The details were discussed during an international technical meeting convened by WHO at the Clinical University Hospital of Virgen de la Arrixaca in Murcia, Spain on 9–10 October 2018.
Experts attending the Second WHO Technical Consultation on the Control of Congenital Chagas disease in non-endemic countries also analysed the need to improve information and surveillance systems on congenital Chagas disease by notifying all cases, which can definitely help in measuring coverage and verifying the interruption of transmission.
The meeting was organized in collaboration with National Centre of Tropical Medicine, Health Institute Carlos III of Spain and the Regional Centre of Tropical Medicine, Clinical University Hospital of Virgen de la Arrixaca.
Current donation of medicines
The global strategy to eliminate Chagas disease is supported by the donation to WHO of the two available and alternative antiparasitic medicines for treatment of Trypanosoma cruzi infection, which leads to Chagas disease.
Nifurtimox, donated by Bayer, has been distributed free of charge for patients of all ages since 2008. Benznidazole, donated by Insud Pharma, will be distributed freely to treat patients aged under 19 years.
Chagas disease is found mainly in endemic areas of 21 Latin American countries5 where infection is transmitted mostly by vectors to humans by contact with faeces or urine of triatomine bugs (known as “kissing bugs”, among many other popular names).
For centuries, the disease was strictly a Latin American disease of rural populations, but movement of people from rural to urban areas and to other continents, despite significant advances in vectorial control, has expanded the reach of disease transmission channels towards non vectorial routes, such as blood transfusion, congenital transmission and organ transplants.
Chagas disease has been detected in the United States of America, Canada and in many European and some Western Pacific countries due mainly to migration. However, cases of infection have been reported among travellers returning from Latin America and even in adopted children.

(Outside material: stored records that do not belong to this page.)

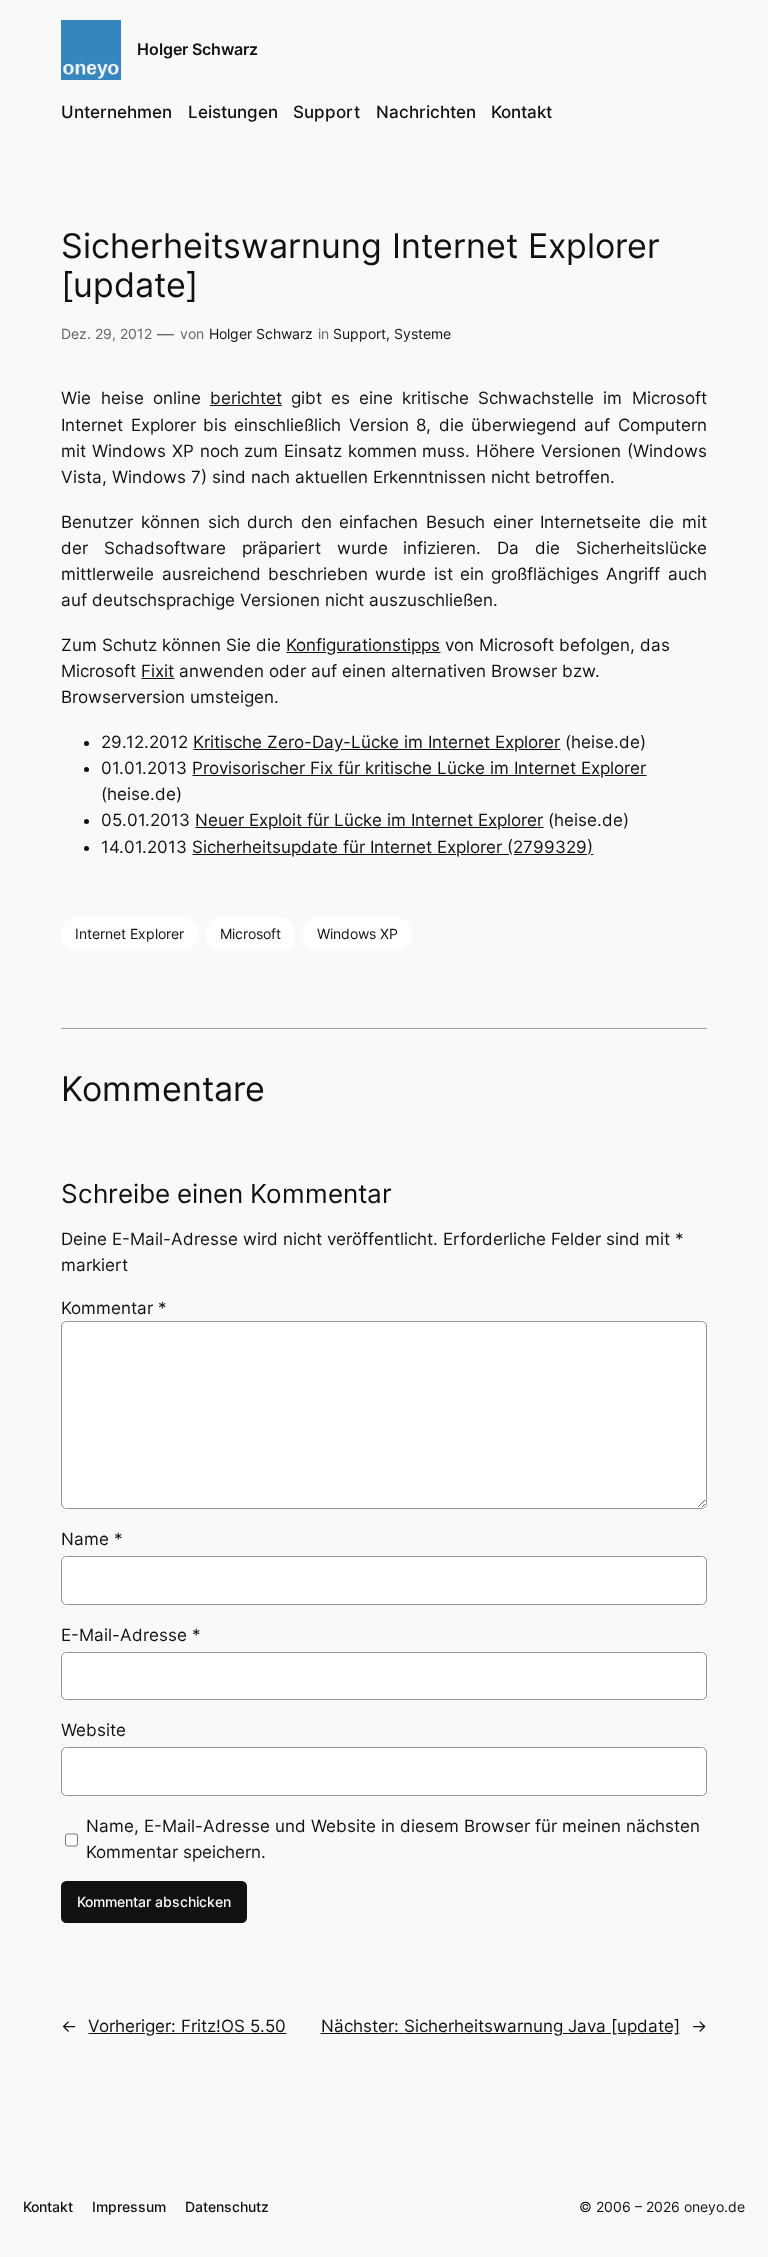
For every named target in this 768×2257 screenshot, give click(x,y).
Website (93, 1730)
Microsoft (250, 933)
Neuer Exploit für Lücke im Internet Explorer (369, 820)
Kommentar (114, 1308)
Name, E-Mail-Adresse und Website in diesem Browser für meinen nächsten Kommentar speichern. (393, 1839)
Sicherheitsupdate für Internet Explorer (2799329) (392, 847)
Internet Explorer (129, 933)
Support (359, 333)
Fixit (157, 671)
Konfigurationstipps (363, 645)
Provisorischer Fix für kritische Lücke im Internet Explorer (419, 768)
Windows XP (357, 933)
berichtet (246, 398)
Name (92, 1539)
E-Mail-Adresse (131, 1635)
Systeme (422, 333)
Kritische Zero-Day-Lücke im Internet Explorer (376, 742)
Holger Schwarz (197, 49)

About 6 to 7 million people worldwide are estimated to be infected with Trypanosoma cruzi, the parasite that causes Chagas disease. There is no vaccine against Chagas disease. Domiciliary vectorial control and transfusional control, together with congenital transmission, remain the most effective methods of preventing transmission in Latin America.
Chagas disease was named after Carlos Ribeiro Justiniano Chagas, a Brazilian physician and researcher who discovered the disease in 1909.
1Murcia L, Carrilero B, Munoz-Davila MJ, Thomas MC, López MC, Segovia M. Risk factors and primary prevention of congenital Chagas disease in a nonendemic country. Clin Infect Dis. 2013;56(4):496–502. doi:10.1093/cid/cis910.
2Fabbro DL, Danesi E, Olivera V, Codebó MO, Denner S, Heredia C, et al. Trypanocide treatment of women infected with Trypanosoma cruzi and its effect on preventing congenital Chagas. PLoS Negl Trop Dis. 2014;8(11): e3312. doi:10.1371/journal.pntd.0003312.
3Member, WHO Technical Group 5 on prevention and control of congenital transmission and case management of paediatric infections with Trypanosoma cruzi/Chagas disease.
4Member, WHO Technical Group 2 on prevention of blood transfusional and organ transplantation transmission of Trypanosoma cruzi.
5Argentina, Belize, Bolivia (Plurinational State of), Brazil, Chile, Colombia, Costa Rica, Ecuador, El Salvador, French Guiana, Guatemala, Guyana, Honduras, Mexico, Nicaragua, Panama, Paraguay, Peru, Suriname, Uruguay and Venezuela (Bolivarian Republic of).